Restaurants’ sounds organically are generated from people talking, laughing, eating, clanking spoons and forks, and clinking glasses, so restaurateurs can’t simply turn down the volume on that. Sound proofing requires a hefty investment, and for many, the buck stops there. 

But not for Slowpokes’ Mazen Baltagi, who took the DIY approach for $300 rather than shelling out more for professional sound-proofing. The co-owner found insulation online and installed it in his Richmond location, using coffee burlaps to hide the bulky squares. 
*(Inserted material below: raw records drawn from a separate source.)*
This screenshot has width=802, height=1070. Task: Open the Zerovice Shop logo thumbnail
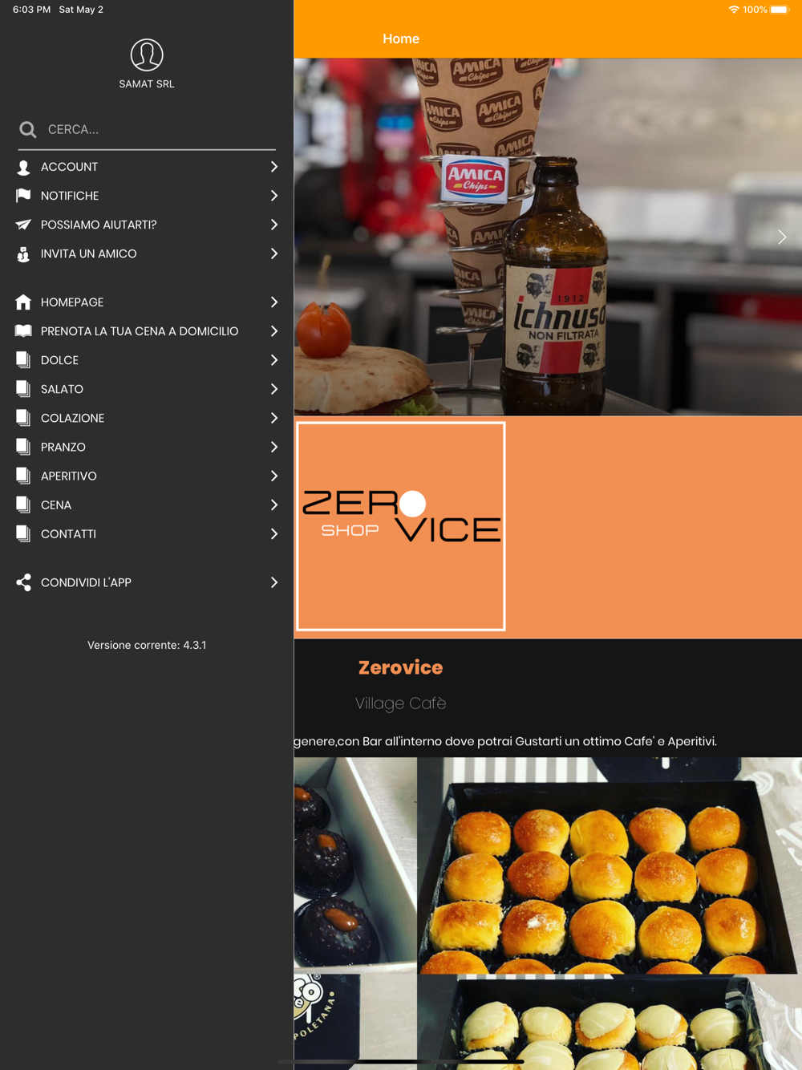pyautogui.click(x=401, y=526)
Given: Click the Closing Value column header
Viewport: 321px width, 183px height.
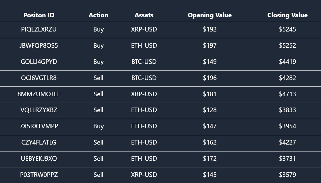Looking at the screenshot, I should (x=287, y=15).
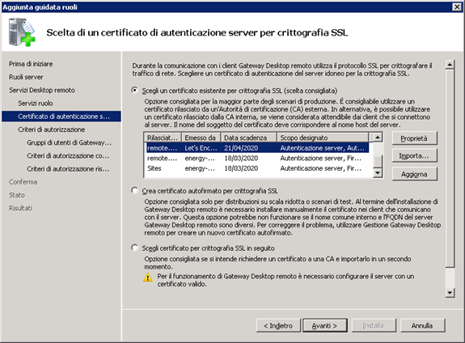Sort by 'Emesso da' column header
The image size is (465, 343).
(x=201, y=138)
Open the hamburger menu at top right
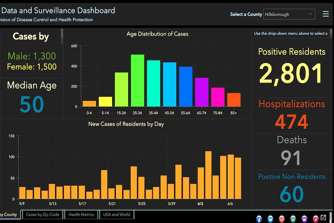 tap(326, 14)
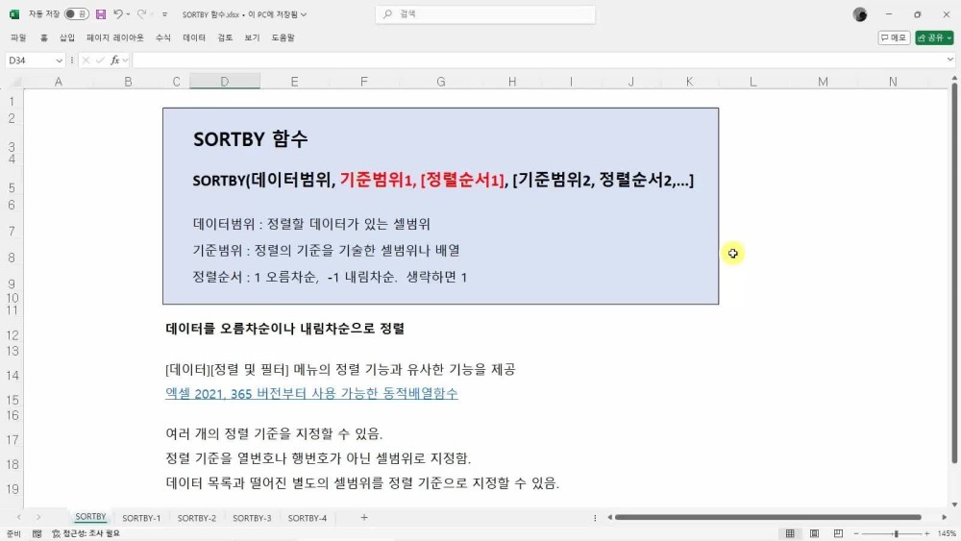Click the Undo arrow icon

[117, 14]
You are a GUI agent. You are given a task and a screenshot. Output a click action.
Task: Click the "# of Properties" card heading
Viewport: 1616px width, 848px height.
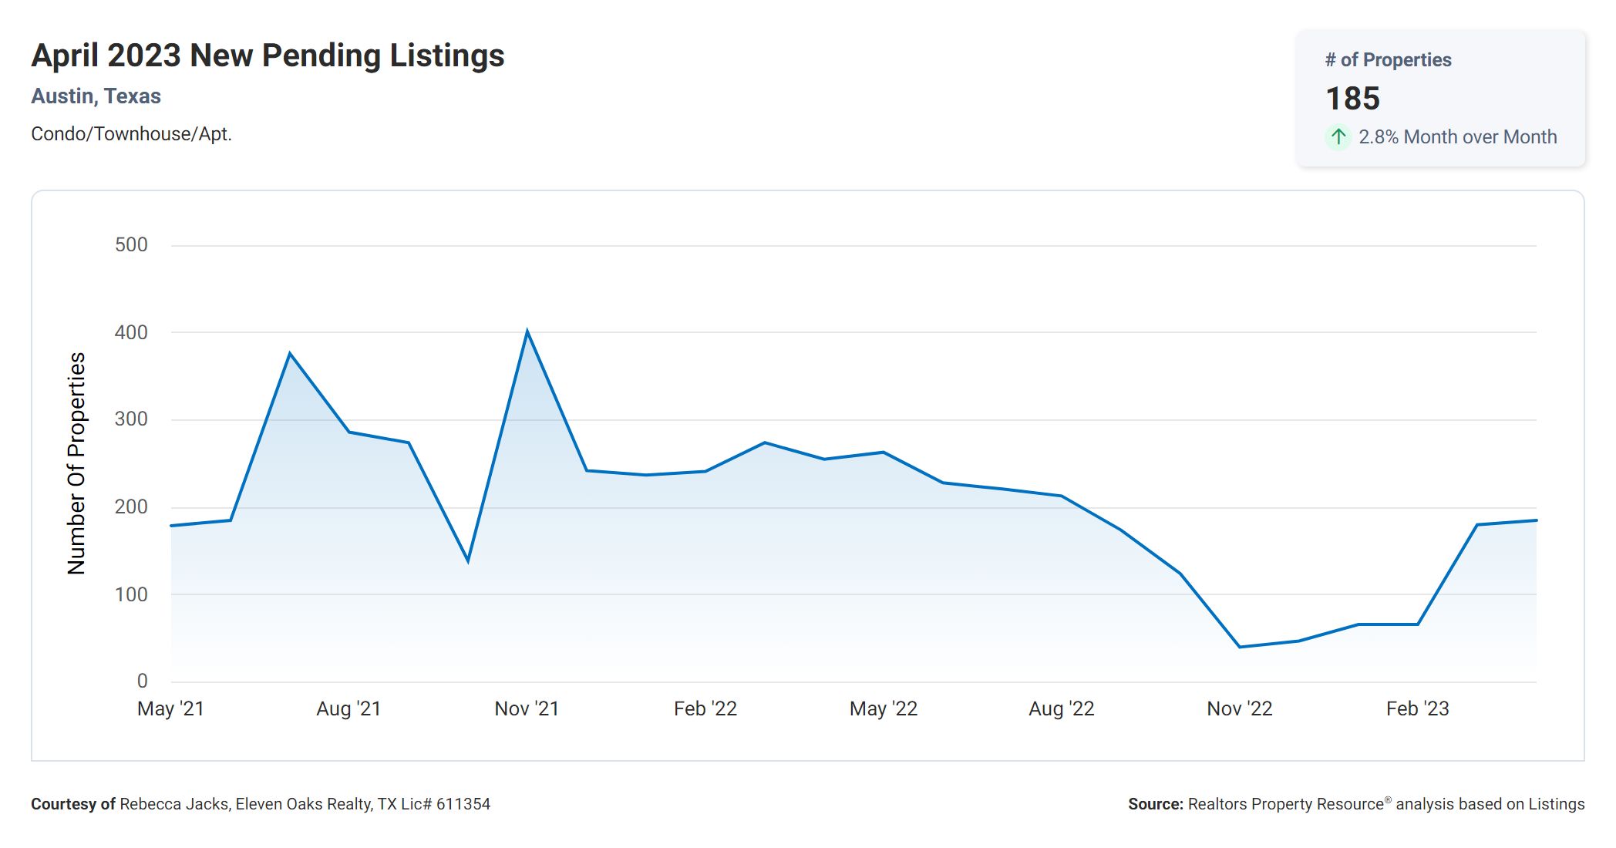coord(1388,60)
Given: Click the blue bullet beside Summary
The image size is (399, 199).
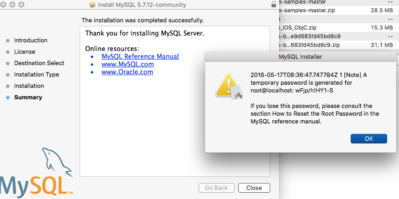Looking at the screenshot, I should click(x=8, y=97).
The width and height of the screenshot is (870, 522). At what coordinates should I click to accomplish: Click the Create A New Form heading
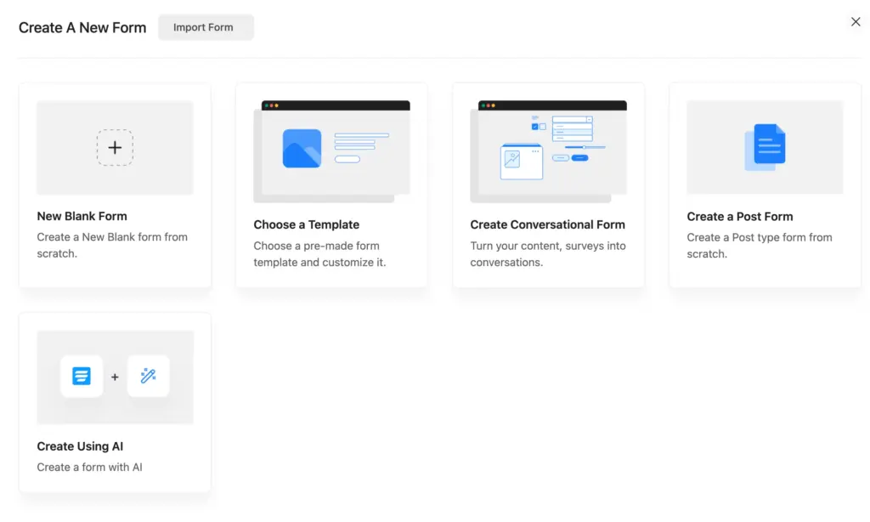82,27
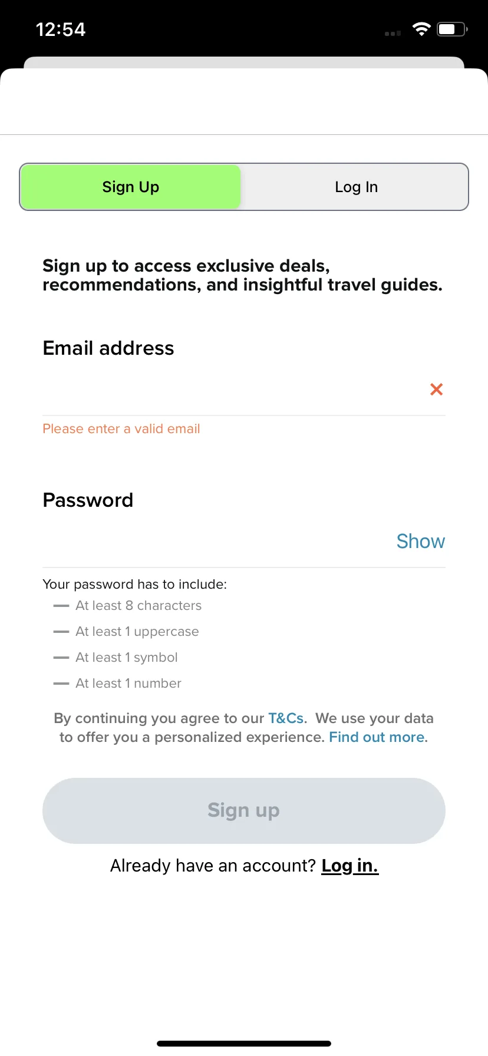Tap the dash beside "At least 1 uppercase"

61,632
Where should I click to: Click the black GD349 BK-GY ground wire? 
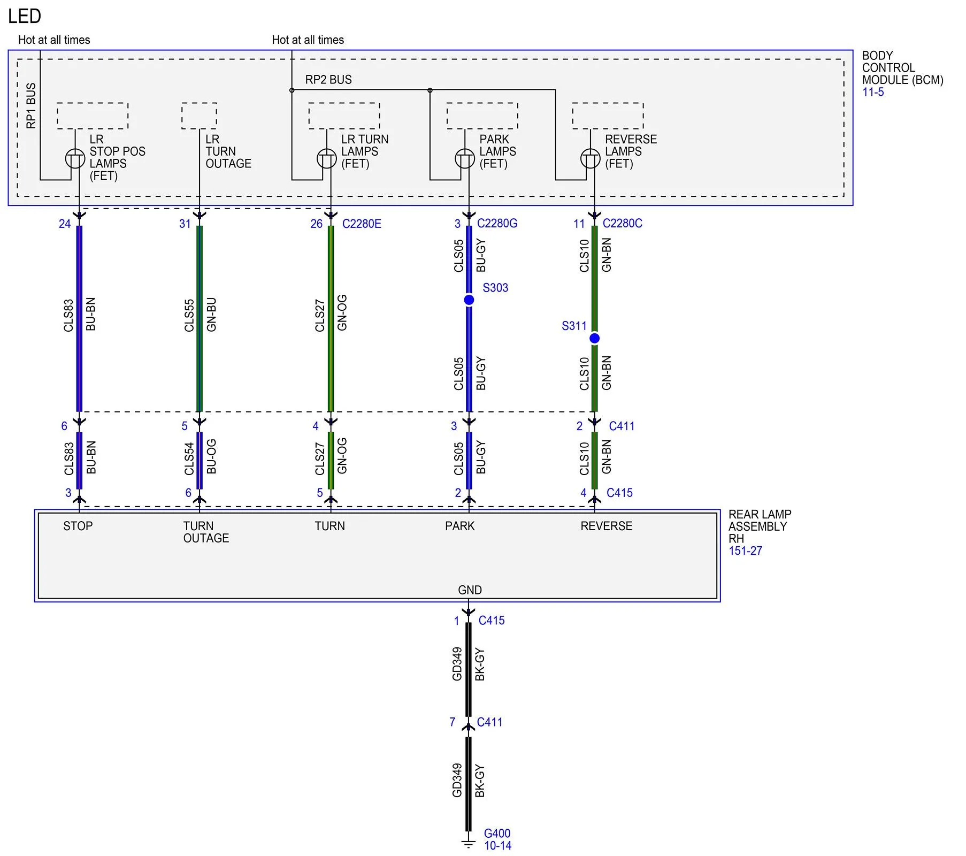click(x=469, y=669)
Chef-owner Kiran Verma’s namesake restaurant peaked at 68 dB with a full dining room. Lush carpet silences the clickety-clack of heels. Curtains and suede-covered banquettes help insulate against noise. In addition, Verma invested $300,000 in suspended sound-absorbing panels and other noise-reduction elements. 

“I wasn’t sure I was doing the right thing, spending this kind of money to sound-proof the restaurant. But it was so important to me to have a place where people can be comfortable, talk, and enjoy their food,” she says. “And you know what? I now have people who are repeat customers just for this reason. People want this, and it is becoming harder to find.”

A sampling of quiet restaurants

Aside from Kiran’s Restaurant (2925 Richmond Ave.) and Ristorante Cavour (1080 Uptown Park Blvd.), it was tough finding restaurants with less than 70 decibels. But there are establishments where the sound meter darted between 72 and 76 dB, still good for conversation.

Artisans Restaurant (3201 Louisiana)
La Table Houston (1800 Post Oak Blvd., No. 6110)
Lucienne in Hotel Alessandra (1070 Dallas)
Pizza Motus (6119 Edloe St.)
Quattro at the Four Seasons (1300 Lamar St.)
Radio Milano at Hotel Sorella (800 Sorella Ct.)
Rainbow Lodge (2011 Ella Blvd.)
Teppay Japanese Restaurant (6516 Westheimer Road)
The Lexington Grille (2005 Lexington St.)
The Raven Grill (1916 Bissonnet)
Zabak’s Mediterranean Café (5901 Westheimer Road)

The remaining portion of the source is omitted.